道案内をするといっても、正しい道を教えてあげられるかどうかは別なようだ。サザエは案内をしているうちに自分も道に迷い、マスオは間違った道を教えて余計に迷わせた経験があるという。
しかし、進んで人助けをする2人に心を動かされたワカメ。自分も道案内をしようと、迷っている人がいないか外に探しに行くという暴挙に出る。それっぽいおばあさんを公園で発見し、
「道に迷っていませんか?」
と捉え方によっては無礼ともいえるファーストコンタクトを試みるが、おばあさんはただ首の体操をしているだけだった。彼女は熱心に己の首をほぐそうとしていただけであり、決して迷ってなどいなかった。

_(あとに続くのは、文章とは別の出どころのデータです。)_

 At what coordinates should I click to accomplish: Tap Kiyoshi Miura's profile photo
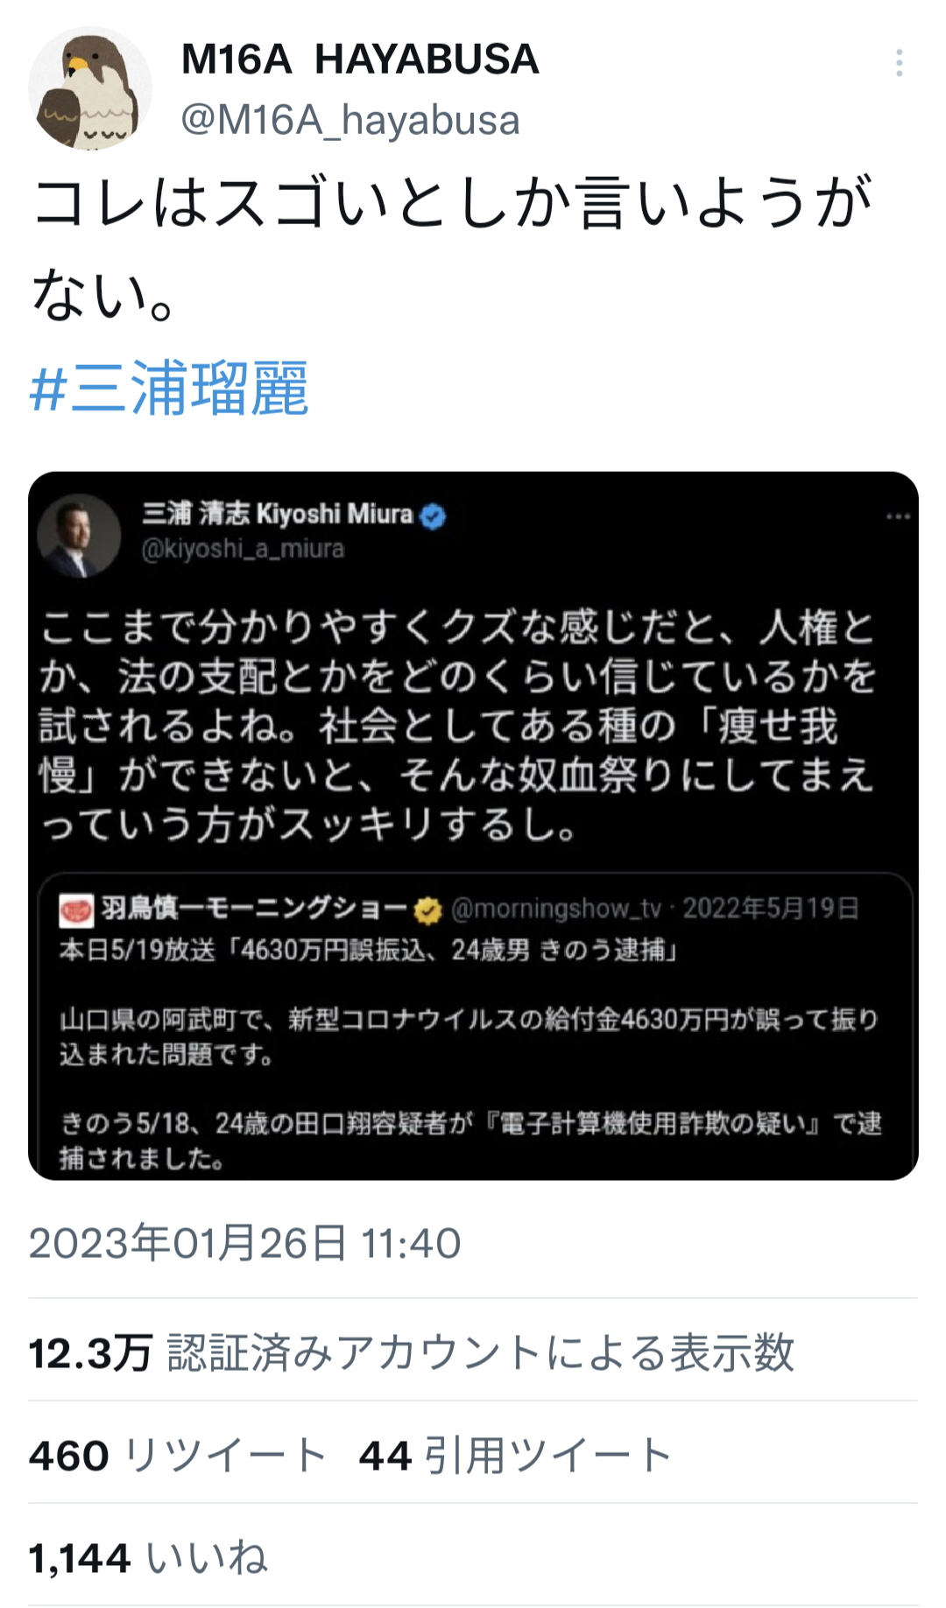click(x=79, y=536)
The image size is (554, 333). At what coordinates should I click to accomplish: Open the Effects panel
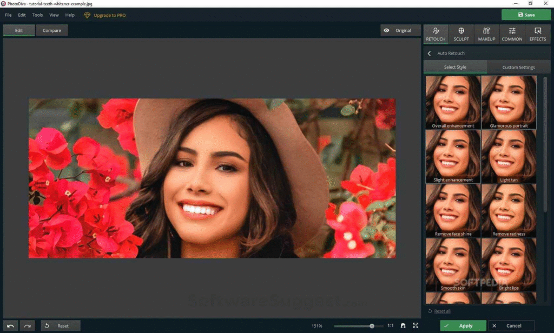coord(537,34)
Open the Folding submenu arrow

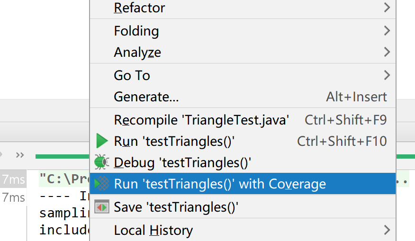click(x=387, y=31)

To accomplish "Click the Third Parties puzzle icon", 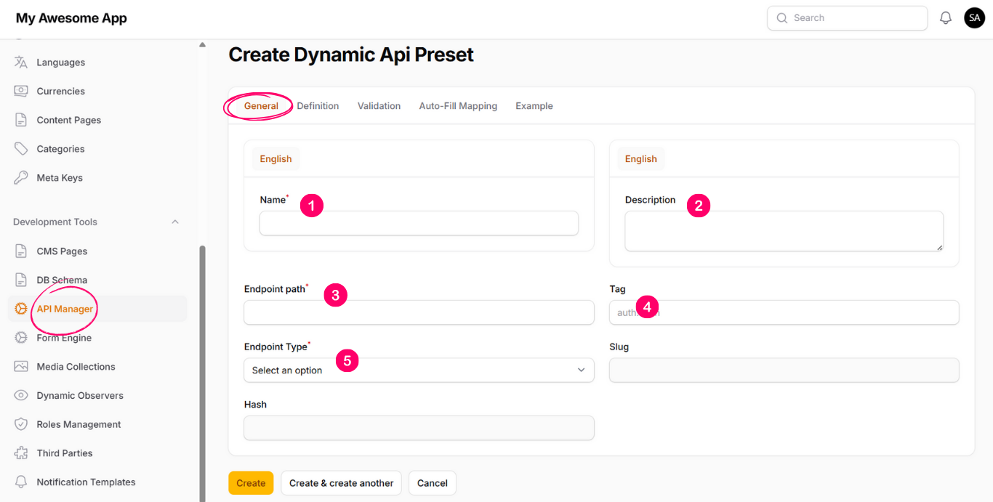I will pos(21,453).
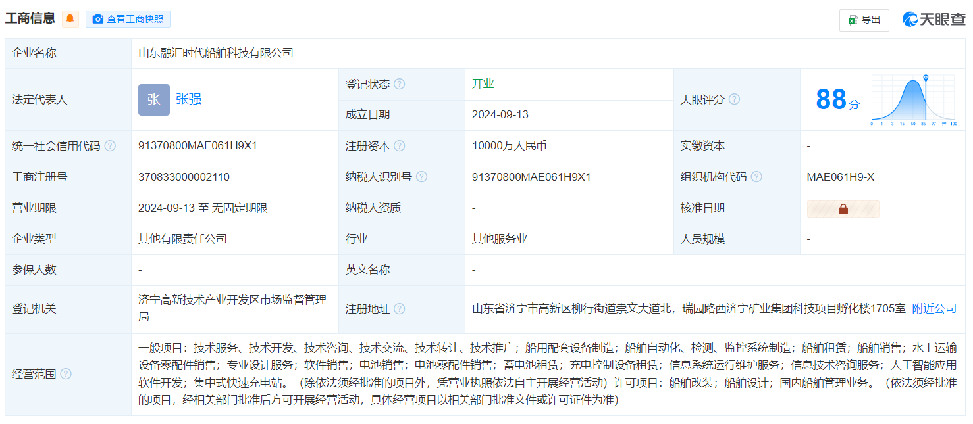Click the locked 核准日期 field

pyautogui.click(x=843, y=208)
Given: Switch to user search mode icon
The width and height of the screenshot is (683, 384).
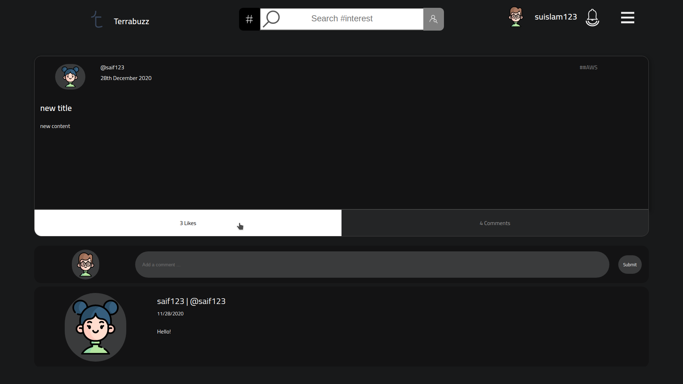Looking at the screenshot, I should (433, 19).
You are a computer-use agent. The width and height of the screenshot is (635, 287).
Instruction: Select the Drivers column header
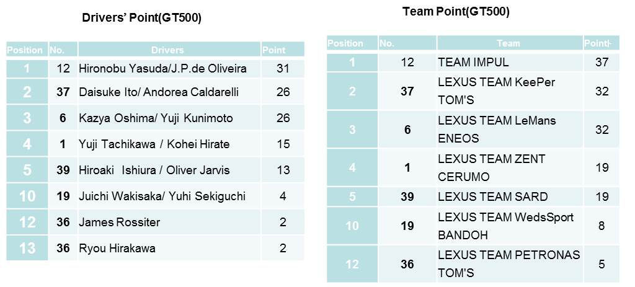(x=167, y=50)
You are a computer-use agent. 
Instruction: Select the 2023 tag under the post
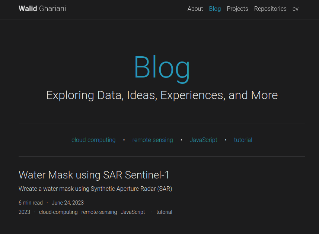pyautogui.click(x=24, y=212)
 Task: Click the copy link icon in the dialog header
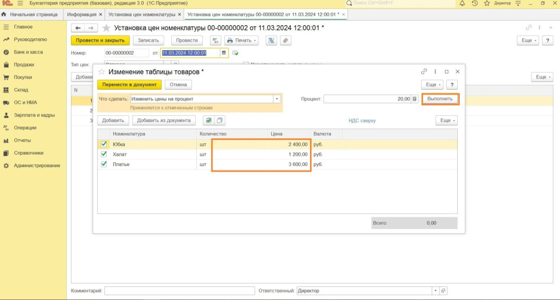point(424,72)

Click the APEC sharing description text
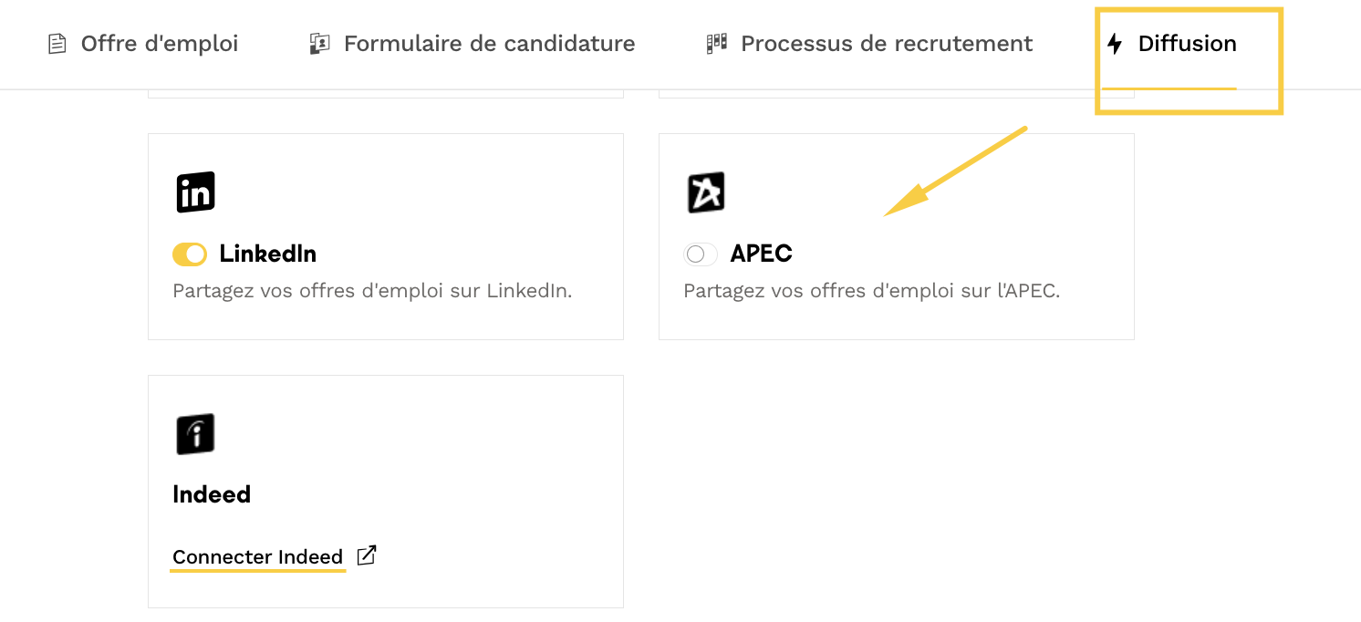pos(871,292)
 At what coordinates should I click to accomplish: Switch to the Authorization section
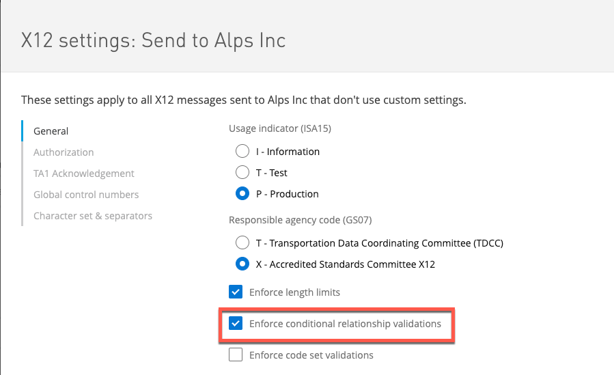[64, 152]
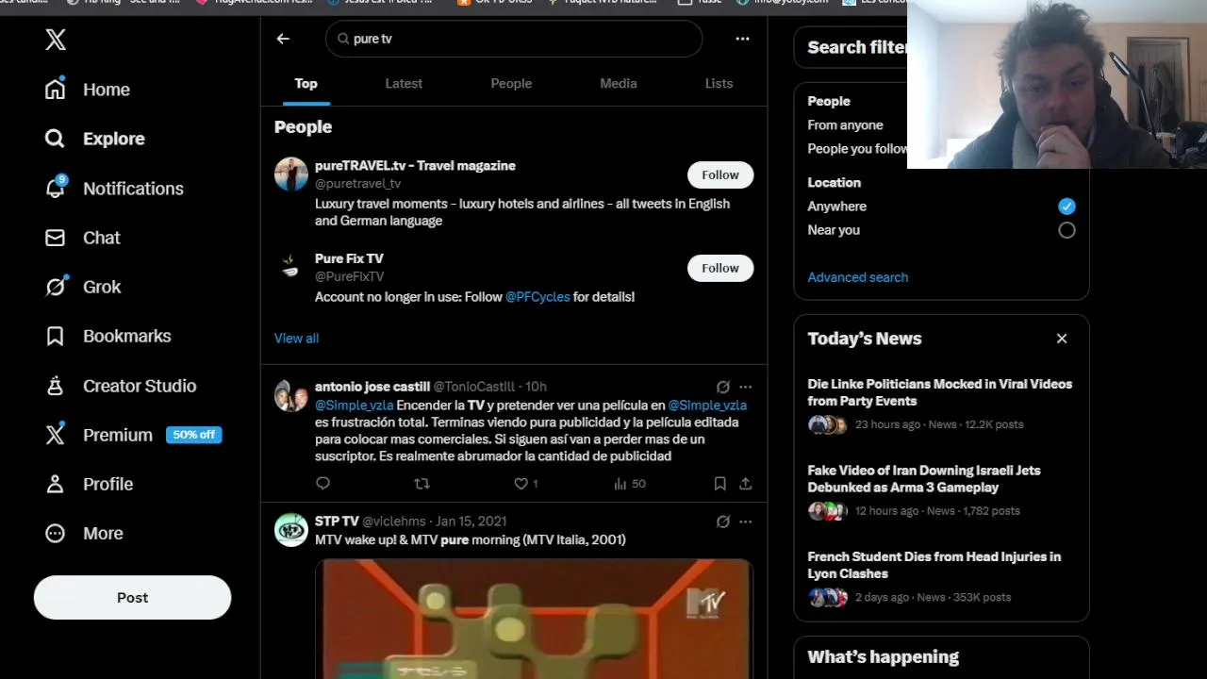Viewport: 1207px width, 679px height.
Task: Select the Near you radio option
Action: [x=1066, y=230]
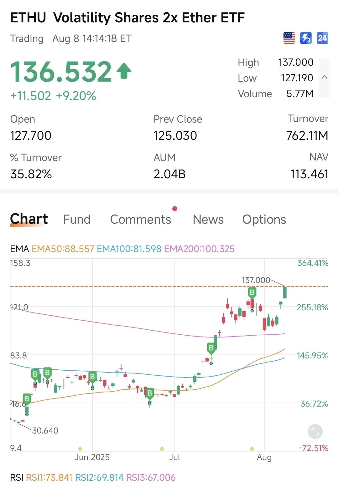
Task: Tap the yellow event dot before Aug
Action: 252,449
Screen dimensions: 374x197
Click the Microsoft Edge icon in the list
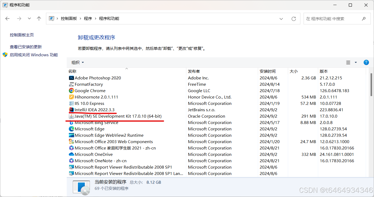tap(71, 129)
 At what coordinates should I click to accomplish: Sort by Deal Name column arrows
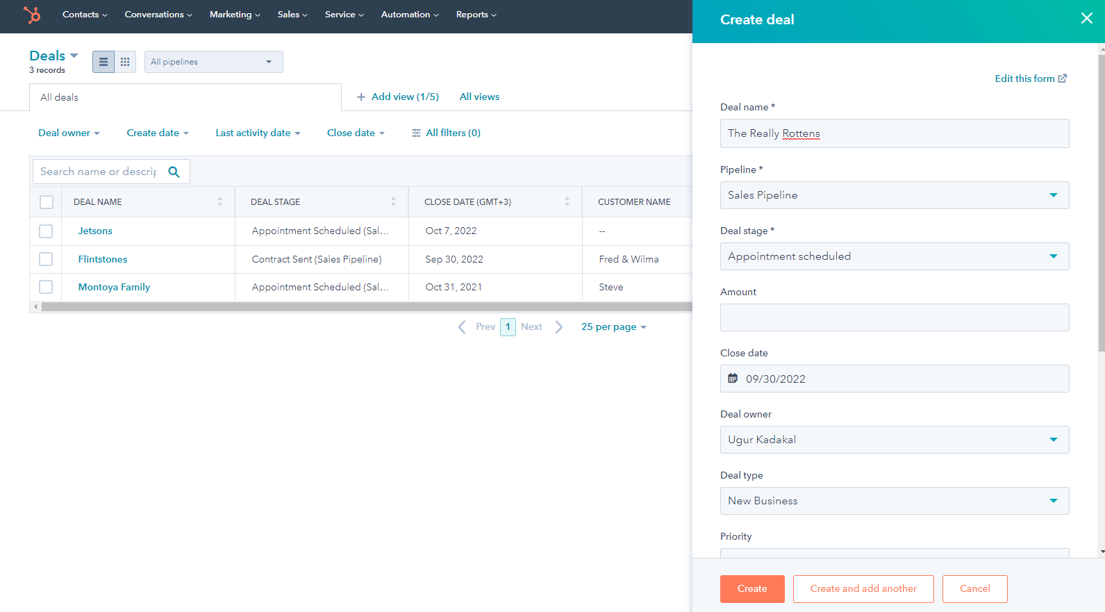(x=219, y=201)
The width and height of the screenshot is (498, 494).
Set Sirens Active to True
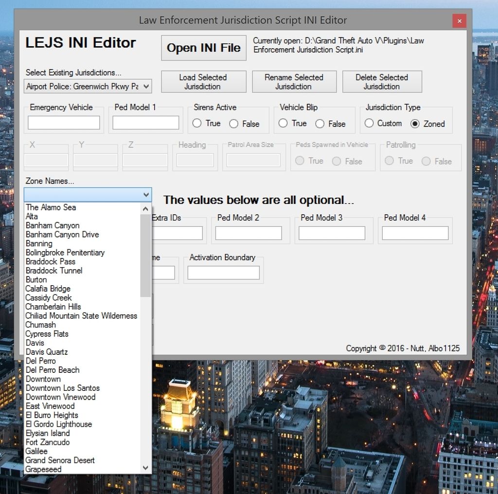click(197, 124)
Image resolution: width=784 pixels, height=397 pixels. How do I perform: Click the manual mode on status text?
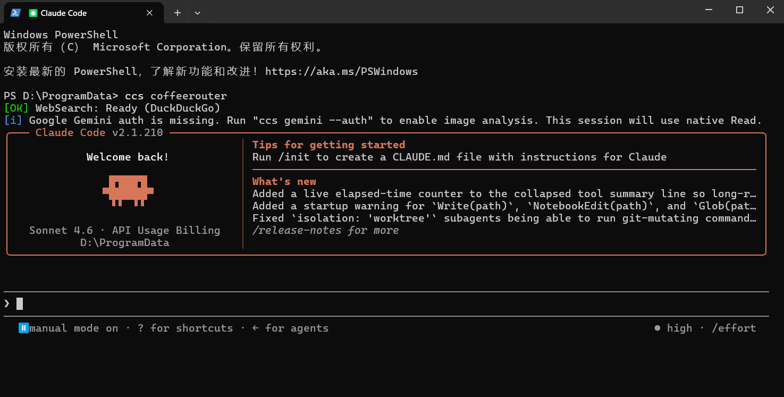[x=74, y=328]
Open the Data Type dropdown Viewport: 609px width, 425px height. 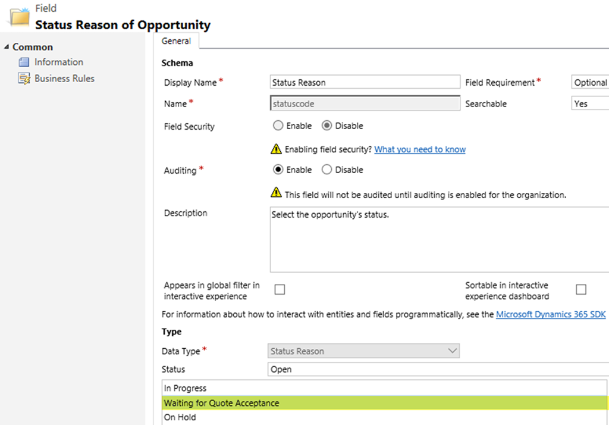[x=363, y=351]
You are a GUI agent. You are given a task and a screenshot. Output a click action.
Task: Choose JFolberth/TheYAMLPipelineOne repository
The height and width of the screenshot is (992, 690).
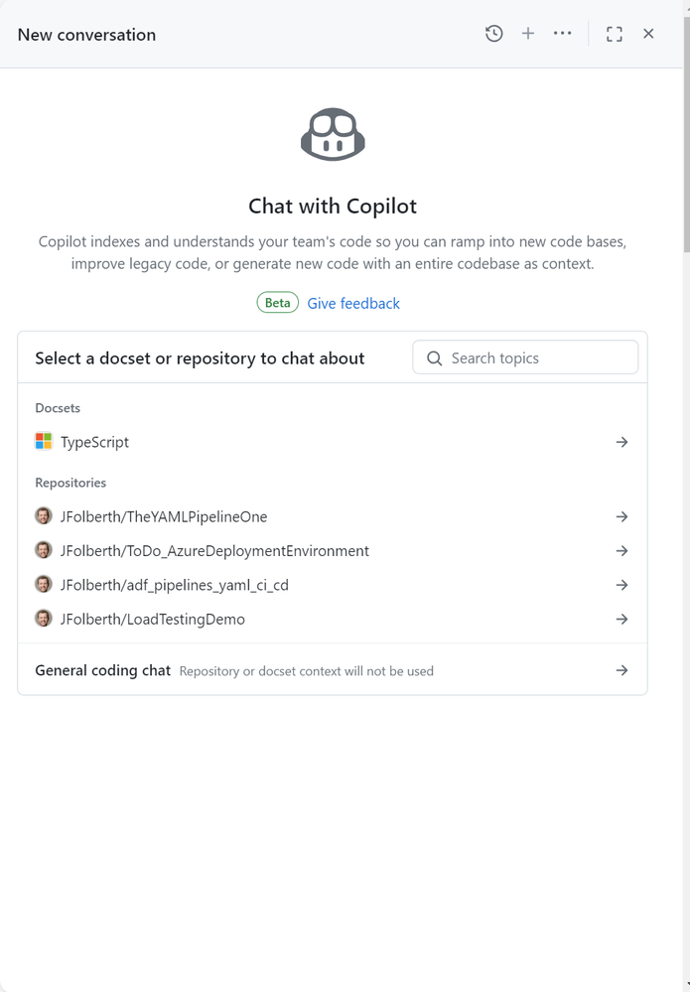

ある日、磯野家にネコが迷い込む。誰かさんの飼い猫だろうが、近所を聞いて回っても飼い主が見つからない。しばらく磯野家であずかることになり、カツオとワカメは飼い主を見つけるためにチラシを作成する。なんだかとても充実した日々を過ごしていて、羨ましい。
三河屋のサブちゃんに話を聞くと、どうやら「ネコ屋敷」と呼ばれる豪邸があり、ネコ好きの家主が沢山のネコを飼っているらしい。さっそく向かったサザエ。宮殿のような豪邸の中、たくさんのネコが座っている。
しかし、全部ぬいぐるみであった。怖えよ。
後日、花沢さんから電話がかかる。どうやら飼い主が見つかったようだ。男の人が磯野家に向かうらしいが、いつまで経っても来ない。彼もまた、道に迷ってしまったのか。こんな具合では、この町の都市計画が破綻していると言わざるおえない。 急いで男の人を探すサザエ、カツオ、ワカメのトリオだったが、マスオに遭遇。なんと、飼い主の男の人を連れていた。やはり彼も道に迷っていて、マスオは案内してあげたようだ。
無事飼い主の元に帰れたネコ。
「これからも迷ってる人に声をかけていきましょ」
とサザエ。
「姉さんは人の心配をするより自分の心配をしたほうがいい」
とカツオ。お決まりの流れである。
後日、磯野家の玄関にとある女性がやって来る。サザエを探しているらしいが、あいにく彼女は出かけている。カツオがサザエの所まで案内するが、「こっちの方が近い」と小学生にしか易々と通れないような険しいルートを選択する。女性はヘトヘトになりながらサザエの元に向かう……。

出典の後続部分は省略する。